+++ Texte fourni +++

31 octobre 2022 • Jean-Claude Hazera
C’était comment la grande médecine française respectée dans le monde entier du temps où le mot crise n’était pas systématiquement accolé au mot hôpital en France ? Des jeunes doivent se poser cette question. Un livre de notre ami Olivier Haertig, membre du bureau du Club, nous offre une immersion dans ce monde-là : l’hôpital dans les années 50 à 80 du siècle précédent *.
Il s’agit d’un ouvrage très personnel puisque c’est une biographie de Charles Dubost « pionnier de la chirurgie cardiaque » par un ancien « enfant bleu » qui lui doit une vie normale et sans doute la vie tout court. On pourrait redouter le caractère trop personnel de cet exercice d’admiration et de gratitude. On aurait tort.
Quand Olivier nous décrit le sort de ces enfants accroupis, incapables de tout effort parce que le sang oxygéné venant des poumons se mélange au niveau du cœur au sang revenant des organes il nous fait vivre de l’intérieur le sort de tous les enfants pas comme les autres.
L’auteur fouille la carrière de son sauveur, l’histoire de la médecine, le fonctionnement du cœur, le développement de la chirurgie cardiaque, les obstacles techniques à franchir, les relations dans une équipe et un service de chirurgie, l’organisation d’une opération, les avancées et les échecs, le sort des premiers opérés, mais aussi la vie personnelle du grand chirurgien, son appartement, sa maison dans le midi, son emploi du temps, ses relations, ses hobbys. Et c’est toute une époque de la médecine française qui ressurgit.

+++

§ **Exercices**:
#1 Dans le texte sur la biographie de Charles Dubost, quelle fonction Olivier Haertig occupe-t-il au Club ?
#2 Résumez en deux phrases le texte sur la biographie de Charles Dubost.
#3 Poursuivez le texte sur la biographie de Charles Dubost à partir de sa dernière phrase.
Les enregistrements ci-dessous proviennent d'une source distincte.

+++ Données fournies +++

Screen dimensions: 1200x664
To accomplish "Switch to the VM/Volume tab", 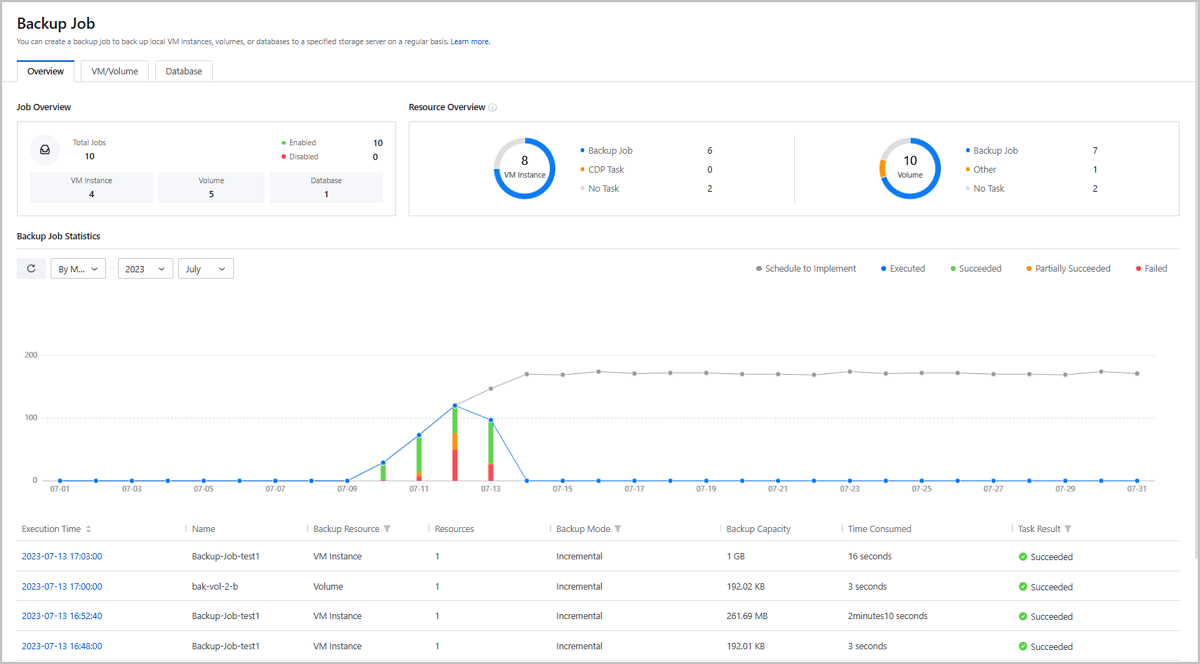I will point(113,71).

+++
+++ Données fournies +++

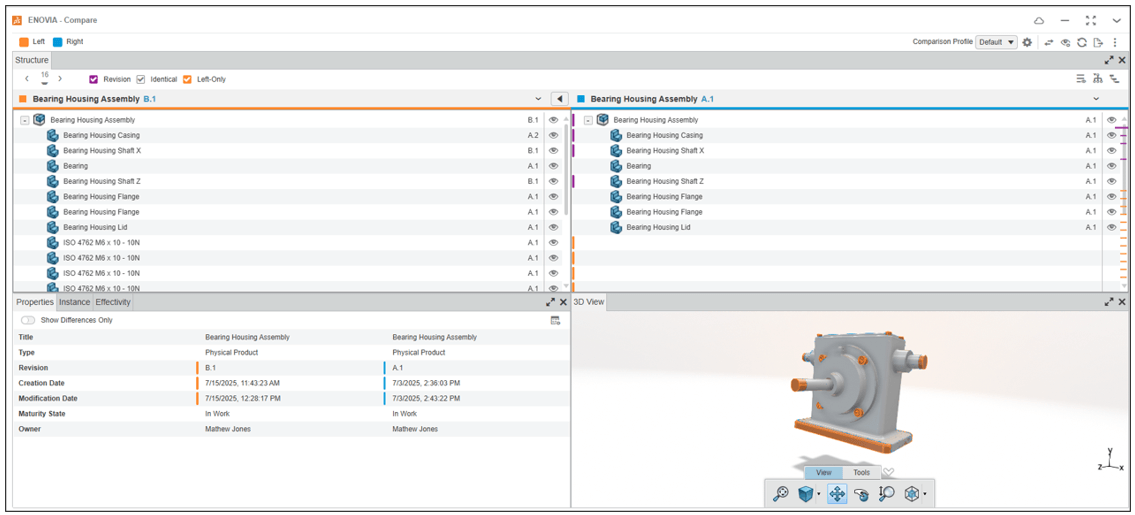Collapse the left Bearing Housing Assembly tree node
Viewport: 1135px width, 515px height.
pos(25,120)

+++
+++ Données fournies +++

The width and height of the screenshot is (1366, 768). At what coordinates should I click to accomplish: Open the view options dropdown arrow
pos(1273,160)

+++

§ **Corrigé**:
#1 Il est membre du bureau du Club.

#2 Olivier Haertig, ancien « enfant bleu », a écrit une biographie de Charles Dubost, pionnier de la chirurgie cardiaque à qui il doit une vie normale. L'ouvrage explore la carrière et la vie personnelle du chirurgien ainsi que le développement de la chirurgie cardiaque, et fait ressurgir toute une époque de la médecine française.

#3
On ne peut qu’être étonné par ce qu’était la capacité d’initiative d’un grand patron de chirurgie à cette époque-là. François de Gaudard d’Allaines, le précurseur, « décida de lancer à Paris la chirurgie cardiaque dans son service de chirurgie digestive ». Et il fit ce qu’il avait décidé sans que personne ne l’arrête ! Alors que le milieu hospitalier d’après-guerre était « plutôt conservateur », précise Olivier Haertig. Et en embarquant dans l’aventure Charles Dubost son ancien chef de clinique. Pour organiser le premier service de chirurgie cardiaque ils s’adresseront à l’hôpital Marie Lannelongue que son statut particulier mettait à l’abri des « lourdes procédures budgétaires » de l’Assistance Publique. Et pour financer une partie du centre de chirurgie cardio-vasculaire de l’hôpital Broussais et rendre le projet difficile à enterrer ils mobiliseront la radio Europe n°1 qui déclenchera un grand mouvement de générosité de ses auditeurs !
Pour Olivier Haertig « l’hôpital qu’a connu Charles Dubost était fort différent de ce qu’il est aujourd’hui ». L’auteur condamne sans appel l’inflation des gestionnaires et l’obsession du contrôle de gestion à l’hôpital. À son avis elle brime les initiatives et démotive les soignants en négligeant la dimension humaine fondamentale de leur relation avec les patients.
Dans ce retour en arrière vers l’hôpital d’hier il y a peut-être quelques bonnes idées à piocher pour l’hôpital de demain…
*Charles Dubost pionnier de la chirurgie cardiaque, par Olivier Haertig ; Éditions Glyphe.